DASH Diet: Powerful Medicine That Doesn’t Come in a Pill
People have known for more than a century that high blood pressure is harmful, yet effective treatments didn’t hit the market until the 1950s. Thanks to the hard work of medical researchers worldwide, a wide variety of medications are now available. This is great, but medications can be costly, and even the very best options have potential side effects. Take a look at these stats:
More than two-thirds of people with hypertension need at least two drugs to keep their numbers under control.
Blood pressure medications can be lifesaving, but, depending on the pill, side effects can occur in up to 15 percent of people.
A typical blood pressure pill lowers blood pressure about 10 points — about the same reduction you see when following the Dietary Approaches to Stop Hypertension (DASH) diet.
By cutting sodium to 1,500 milligrams, a low-sodium DASH diet, the effect could be equal to two different drugs (take a look at the following table to see just how effective reducing your daily sodium intake to 1,500 milligrams can be).

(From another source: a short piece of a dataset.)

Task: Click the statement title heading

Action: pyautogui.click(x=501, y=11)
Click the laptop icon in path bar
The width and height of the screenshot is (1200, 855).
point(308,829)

|Characteristics||Systolic Blood Pressure (in Millimeters of Mercury)||Diastolic Blood Pressure (in Millimeters of Mercury)|
|Hypertensive||–12 mm Hg||–6 mm Hg|
|Pre-hypertensive||–7 mm Hg||–4 mm Hg|
|Age over 45||–12 mm Hg||–6 mm Hg|
|Age under 45||–6 mm Hg||–3 mm Hg|
|African American (all)||–10 mm Hg||–5 mm Hg|
|White and others (all)||–8 mm Hg||–4 mm Hg|
|Male||–7 mm Hg||–4 mm Hg|
|Female||–11 mm Hg||–5 mm Hg|
Study from the New England Journal of Medicine, 2001.
Ironically, health experts know more about how to lower blood pressure with diet and lifestyle than ever before, but rates of hypertension continue to rise. That’s because people are eating more of the wrong stuff and less of the good stuff, exercising less, and carrying more weight. You don’t have to be a genius to see that you can save a lot of dough and feel better if you get in sync with DASH.
An analysis from researchers at the University of California, San Francisco reported that if Americans simply shaved off a third of their average daily sodium intake, the following would occur:
New heart disease cases could be cut by up to 120,000 per year.
Strokes would be reduced by as many as 66,000.
As many as 99,000 heart attacks could be averted.
92,000 lives could be spared.
If those numbers don’t impress you (and we’re not sure why they wouldn’t), consider this: If everyone trimmed their salt habit, healthcare cost savings in the United States alone could amount to as much as $10 to $24 billion annually. And this doesn’t even get into the benefits that may surface if everyone chose to put a little more DASH into their lives. That’s powerful medicine indeed.